== Given records ==
---------------
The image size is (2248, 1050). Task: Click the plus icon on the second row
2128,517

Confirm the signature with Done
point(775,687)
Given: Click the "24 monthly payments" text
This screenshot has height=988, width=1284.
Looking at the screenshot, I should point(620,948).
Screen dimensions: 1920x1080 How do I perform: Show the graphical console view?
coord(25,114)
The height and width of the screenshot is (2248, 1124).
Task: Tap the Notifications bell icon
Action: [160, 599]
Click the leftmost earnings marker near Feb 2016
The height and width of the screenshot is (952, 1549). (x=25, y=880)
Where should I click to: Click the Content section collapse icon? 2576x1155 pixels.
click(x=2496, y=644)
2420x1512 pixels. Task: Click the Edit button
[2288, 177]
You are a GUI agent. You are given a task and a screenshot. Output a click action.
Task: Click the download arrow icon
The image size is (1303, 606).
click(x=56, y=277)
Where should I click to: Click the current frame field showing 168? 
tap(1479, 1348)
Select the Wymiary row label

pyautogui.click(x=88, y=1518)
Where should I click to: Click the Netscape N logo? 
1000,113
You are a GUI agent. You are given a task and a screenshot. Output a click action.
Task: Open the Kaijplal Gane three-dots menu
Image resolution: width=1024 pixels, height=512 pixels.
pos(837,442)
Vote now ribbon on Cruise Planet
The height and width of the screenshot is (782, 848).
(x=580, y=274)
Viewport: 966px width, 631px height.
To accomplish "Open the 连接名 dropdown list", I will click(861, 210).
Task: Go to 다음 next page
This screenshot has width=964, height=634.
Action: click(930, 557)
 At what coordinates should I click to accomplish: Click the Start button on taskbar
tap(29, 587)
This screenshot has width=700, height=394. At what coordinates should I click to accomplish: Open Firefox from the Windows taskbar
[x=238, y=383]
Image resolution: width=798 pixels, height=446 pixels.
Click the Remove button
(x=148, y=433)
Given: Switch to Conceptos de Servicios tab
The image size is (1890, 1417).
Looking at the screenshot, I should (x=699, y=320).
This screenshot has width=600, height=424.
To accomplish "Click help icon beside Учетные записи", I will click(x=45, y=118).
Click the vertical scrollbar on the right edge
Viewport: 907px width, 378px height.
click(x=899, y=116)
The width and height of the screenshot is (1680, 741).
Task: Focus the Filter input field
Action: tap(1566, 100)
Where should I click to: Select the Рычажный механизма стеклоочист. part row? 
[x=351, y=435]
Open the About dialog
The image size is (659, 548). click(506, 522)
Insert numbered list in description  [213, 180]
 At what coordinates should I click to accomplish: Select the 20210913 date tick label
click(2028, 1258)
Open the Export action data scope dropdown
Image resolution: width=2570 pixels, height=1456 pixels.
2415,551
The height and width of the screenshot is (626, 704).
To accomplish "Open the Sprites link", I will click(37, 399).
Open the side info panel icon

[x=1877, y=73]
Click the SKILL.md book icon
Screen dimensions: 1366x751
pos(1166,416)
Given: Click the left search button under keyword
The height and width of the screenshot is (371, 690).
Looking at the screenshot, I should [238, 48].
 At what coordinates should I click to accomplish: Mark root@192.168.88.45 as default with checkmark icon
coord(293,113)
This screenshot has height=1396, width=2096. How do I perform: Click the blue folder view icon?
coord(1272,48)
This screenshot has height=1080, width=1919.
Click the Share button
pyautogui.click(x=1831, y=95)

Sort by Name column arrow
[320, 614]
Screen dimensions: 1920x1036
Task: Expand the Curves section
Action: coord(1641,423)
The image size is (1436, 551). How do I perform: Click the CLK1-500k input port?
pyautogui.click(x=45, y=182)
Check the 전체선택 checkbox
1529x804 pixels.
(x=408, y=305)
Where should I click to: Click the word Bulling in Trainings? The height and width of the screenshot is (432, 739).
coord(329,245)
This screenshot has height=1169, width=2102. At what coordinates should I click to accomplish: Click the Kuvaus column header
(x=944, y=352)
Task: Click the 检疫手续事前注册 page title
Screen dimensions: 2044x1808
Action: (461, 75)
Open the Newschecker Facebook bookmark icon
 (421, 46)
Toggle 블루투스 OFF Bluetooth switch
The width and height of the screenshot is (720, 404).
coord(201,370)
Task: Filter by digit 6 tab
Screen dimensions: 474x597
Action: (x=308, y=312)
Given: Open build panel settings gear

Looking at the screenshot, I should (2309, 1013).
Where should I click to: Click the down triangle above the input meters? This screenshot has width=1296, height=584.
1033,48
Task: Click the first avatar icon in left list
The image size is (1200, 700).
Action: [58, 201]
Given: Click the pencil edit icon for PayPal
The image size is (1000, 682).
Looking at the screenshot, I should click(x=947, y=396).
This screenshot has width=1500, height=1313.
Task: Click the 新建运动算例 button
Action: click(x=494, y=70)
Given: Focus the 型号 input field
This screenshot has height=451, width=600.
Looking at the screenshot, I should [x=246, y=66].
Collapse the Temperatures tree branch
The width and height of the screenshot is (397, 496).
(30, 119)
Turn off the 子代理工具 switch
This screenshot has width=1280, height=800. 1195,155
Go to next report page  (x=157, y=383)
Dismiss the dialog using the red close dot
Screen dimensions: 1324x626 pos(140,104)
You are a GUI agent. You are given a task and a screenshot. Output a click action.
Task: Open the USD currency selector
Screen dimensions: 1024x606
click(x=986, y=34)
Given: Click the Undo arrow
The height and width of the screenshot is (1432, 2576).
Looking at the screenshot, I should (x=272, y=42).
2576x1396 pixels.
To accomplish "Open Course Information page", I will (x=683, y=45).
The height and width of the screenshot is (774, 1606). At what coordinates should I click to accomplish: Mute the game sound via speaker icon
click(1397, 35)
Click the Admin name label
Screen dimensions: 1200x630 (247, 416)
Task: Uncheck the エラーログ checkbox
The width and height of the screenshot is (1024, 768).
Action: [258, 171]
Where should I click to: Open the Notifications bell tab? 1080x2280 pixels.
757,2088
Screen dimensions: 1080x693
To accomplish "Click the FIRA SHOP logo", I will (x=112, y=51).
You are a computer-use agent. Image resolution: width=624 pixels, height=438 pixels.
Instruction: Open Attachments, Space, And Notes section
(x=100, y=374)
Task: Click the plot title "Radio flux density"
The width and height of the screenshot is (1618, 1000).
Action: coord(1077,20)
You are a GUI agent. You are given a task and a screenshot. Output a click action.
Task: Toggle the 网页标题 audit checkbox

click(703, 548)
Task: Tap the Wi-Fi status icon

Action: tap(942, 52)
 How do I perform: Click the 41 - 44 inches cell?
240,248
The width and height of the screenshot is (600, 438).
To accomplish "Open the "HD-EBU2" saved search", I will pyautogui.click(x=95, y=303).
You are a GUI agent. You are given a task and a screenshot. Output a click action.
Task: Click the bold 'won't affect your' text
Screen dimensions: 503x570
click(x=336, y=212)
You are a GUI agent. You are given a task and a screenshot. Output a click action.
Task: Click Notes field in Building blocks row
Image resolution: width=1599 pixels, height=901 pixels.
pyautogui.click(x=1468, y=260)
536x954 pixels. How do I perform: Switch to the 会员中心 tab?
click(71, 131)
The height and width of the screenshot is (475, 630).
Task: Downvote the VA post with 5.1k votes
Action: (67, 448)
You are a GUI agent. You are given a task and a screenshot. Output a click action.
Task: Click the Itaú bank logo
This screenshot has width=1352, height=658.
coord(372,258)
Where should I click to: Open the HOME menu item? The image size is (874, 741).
---------------
== Problem statement ==
Render the data above as a JSON list of strings, one string per line, leaving out blank lines.

== Task response ==
[
  "The image size is (2248, 1050). Task: Click the plus icon on the second row",
  "2128,517",
  "Confirm the signature with Done",
  "point(775,687)",
  "Given: Click the \"24 monthly payments\" text",
  "This screenshot has height=988, width=1284.",
  "Looking at the screenshot, I should point(620,948).",
  "Screen dimensions: 1920x1080 How do I perform: Show the graphical console view?",
  "coord(25,114)",
  "The height and width of the screenshot is (2248, 1124).",
  "Task: Tap the Notifications bell icon",
  "Action: [160, 599]",
  "Click the leftmost earnings marker near Feb 2016",
  "The height and width of the screenshot is (952, 1549). (x=25, y=880)",
  "Where should I click to: Click the Content section collapse icon? 2576x1155 pixels.",
  "click(x=2496, y=644)",
  "2420x1512 pixels. Task: Click the Edit button",
  "[2288, 177]",
  "You are a GUI agent. You are given a task and a screenshot. Output a click action.",
  "Task: Click the download arrow icon",
  "The image size is (1303, 606).",
  "click(x=56, y=277)",
  "Where should I click to: Click the current frame field showing 168? ",
  "tap(1479, 1348)",
  "Select the Wymiary row label",
  "pyautogui.click(x=88, y=1518)",
  "Where should I click to: Click the Netscape N logo? ",
  "1000,113",
  "You are a GUI agent. You are given a task and a screenshot. Output a click action.",
  "Task: Open the Kaijplal Gane three-dots menu",
  "Image resolution: width=1024 pixels, height=512 pixels.",
  "pos(837,442)",
  "Vote now ribbon on Cruise Planet",
  "The height and width of the screenshot is (782, 848).",
  "(x=580, y=274)",
  "Viewport: 966px width, 631px height.",
  "To accomplish \"Open the 连接名 dropdown list\", I will click(861, 210).",
  "Task: Go to 다음 next page",
  "This screenshot has width=964, height=634.",
  "Action: click(930, 557)",
  " At what coordinates should I click to accomplish: Click the Start button on taskbar",
  "tap(29, 587)",
  "This screenshot has width=700, height=394. At what coordinates should I click to accomplish: Open Firefox from the Windows taskbar",
  "[x=238, y=383]",
  "Image resolution: width=798 pixels, height=446 pixels.",
  "Click the Remove button",
  "(x=148, y=433)",
  "Given: Switch to Conceptos de Servicios tab",
  "The image size is (1890, 1417).",
  "Looking at the screenshot, I should (x=699, y=320).",
  "This screenshot has width=600, height=424.",
  "To accomplish \"Click help icon beside Учетные записи\", I will click(x=45, y=118).",
  "Click the vertical scrollbar on the right edge",
  "Viewport: 907px width, 378px height.",
  "click(x=899, y=116)",
  "The width and height of the screenshot is (1680, 741).",
  "Task: Focus the Filter input field",
  "Action: tap(1566, 100)",
  "Where should I click to: Select the Рычажный механизма стеклоочист. part row? ",
  "[x=351, y=435]",
  "Open the About dialog",
  "The image size is (659, 548). click(506, 522)",
  "Insert numbered list in description  [213, 180]",
  " At what coordinates should I click to accomplish: Select the 20210913 date tick label",
  "click(2028, 1258)",
  "Open the Export action data scope dropdown",
  "Image resolution: width=2570 pixels, height=1456 pixels.",
  "2415,551",
  "The height and width of the screenshot is (626, 704).",
  "To accomplish \"Open the Sprites link\", I will click(37, 399).",
  "Open the side info panel icon",
  "[x=1877, y=73]",
  "Click the SKILL.md book icon",
  "Screen dimensions: 1366x751",
  "pos(1166,416)",
  "Given: Click the left search button under keyword",
  "The height and width of the screenshot is (371, 690).",
  "Looking at the screenshot, I should [238, 48].",
  " At what coordinates should I click to accomplish: Mark root@192.168.88.45 as default with checkmark icon",
  "coord(293,113)",
  "This screenshot has height=1396, width=2096. How do I perform: Click the blue folder view icon?",
  "coord(1272,48)",
  "This screenshot has height=1080, width=1919.",
  "Click the Share button",
  "pyautogui.click(x=1831, y=95)",
  "Sort by Name column arrow",
  "[320, 614]",
  "Screen dimensions: 1920x1036",
  "Task: Expand the Curves section",
  "Action: coord(1641,423)",
  "The image size is (1436, 551). How do I perform: Click the CLK1-500k input port?",
  "pyautogui.click(x=45, y=182)",
  "Check the 전체선택 checkbox",
  "1529x804 pixels.",
  "(x=408, y=305)",
  "Where should I click to: Click the word Bulling in Trainings? The height and width of the screenshot is (432, 739).",
  "coord(329,245)",
  "This screenshot has height=1169, width=2102. At what coordinates should I click to accomplish: Click the Kuvaus column header",
  "(x=944, y=352)",
  "Task: Click the 检疫手续事前注册 page title",
  "Screen dimensions: 2044x1808",
  "Action: (461, 75)",
  "Open the Newschecker Facebook bookmark icon",
  " (421, 46)",
  "Toggle 블루투스 OFF Bluetooth switch",
  "The width and height of the screenshot is (720, 404).",
  "coord(201,370)",
  "Task: Filter by digit 6 tab",
  "Screen dimensions: 474x597",
  "Action: (x=308, y=312)",
  "Given: Open build panel settings gear",
  "Looking at the screenshot, I should (2309, 1013).",
  "Where should I click to: Click the down triangle above the input meters? This screenshot has width=1296, height=584.",
  "1033,48",
  "Task: Click the first avatar icon in left list",
  "The image size is (1200, 700).",
  "Action: [58, 201]",
  "Given: Click the pencil edit icon for PayPal",
  "The image size is (1000, 682).",
  "Looking at the screenshot, I should click(x=947, y=396).",
  "This screenshot has width=1500, height=1313.",
  "Task: Click the 新建运动算例 button",
  "Action: click(x=494, y=70)",
  "Given: Focus the 型号 input field",
  "This screenshot has height=451, width=600.",
  "Looking at the screenshot, I should [x=246, y=66].",
  "Collapse the Temperatures tree branch",
  "The width and height of the screenshot is (397, 496).",
  "(30, 119)",
  "Turn off the 子代理工具 switch",
  "This screenshot has width=1280, height=800. 1195,155",
  "Go to next report page  (x=157, y=383)",
  "Dismiss the dialog using the red close dot",
  "Screen dimensions: 1324x626 pos(140,104)",
  "You are a GUI agent. You are given a task and a screenshot. Output a click action.",
  "Task: Open the USD currency selector",
  "Screen dimensions: 1024x606",
  "click(x=986, y=34)",
  "Given: Click the Undo arrow",
  "The height and width of the screenshot is (1432, 2576).",
  "Looking at the screenshot, I should (x=272, y=42).",
  "2576x1396 pixels.",
  "To accomplish \"Open Course Information page\", I will (x=683, y=45).",
  "The height and width of the screenshot is (774, 1606). At what coordinates should I click to accomplish: Mute the game sound via speaker icon",
  "click(1397, 35)",
  "Click the Admin name label",
  "Screen dimensions: 1200x630 (247, 416)",
  "Task: Uncheck the エラーログ checkbox",
  "The width and height of the screenshot is (1024, 768).",
  "Action: [258, 171]",
  "Where should I click to: Open the Notifications bell tab? 1080x2280 pixels.",
  "757,2088",
  "Screen dimensions: 1080x693",
  "To accomplish \"Click the FIRA SHOP logo\", I will (x=112, y=51).",
  "You are a computer-use agent. Image resolution: width=624 pixels, height=438 pixels.",
  "Instruction: Open Attachments, Space, And Notes section",
  "(x=100, y=374)",
  "Task: Click the plot title \"Radio flux density\"",
  "The width and height of the screenshot is (1618, 1000).",
  "Action: coord(1077,20)",
  "You are a GUI agent. You are given a task and a screenshot. Output a click action.",
  "Task: Toggle the 网页标题 audit checkbox",
  "click(703, 548)",
  "Task: Tap the Wi-Fi status icon",
  "Action: tap(942, 52)",
  " How do I perform: Click the 41 - 44 inches cell?",
  "240,248",
  "The width and height of the screenshot is (600, 438).",
  "To accomplish \"Open the \"HD-EBU2\" saved search\", I will pyautogui.click(x=95, y=303).",
  "You are a GUI agent. You are given a task and a screenshot. Output a click action.",
  "Task: Click the bold 'won't affect your' text",
  "Screen dimensions: 503x570",
  "click(x=336, y=212)",
  "You are a GUI agent. You are given a task and a screenshot. Output a click action.",
  "Task: Click Notes field in Building blocks row",
  "Image resolution: width=1599 pixels, height=901 pixels.",
  "pyautogui.click(x=1468, y=260)",
  "536x954 pixels. How do I perform: Switch to the 会员中心 tab?",
  "click(71, 131)",
  "The height and width of the screenshot is (475, 630).",
  "Task: Downvote the VA post with 5.1k votes",
  "Action: (67, 448)",
  "You are a GUI agent. You are given a task and a screenshot. Output a click action.",
  "Task: Click the Itaú bank logo",
  "This screenshot has width=1352, height=658.",
  "coord(372,258)",
  "Where should I click to: Open the HOME menu item? The image size is (874, 741)."
]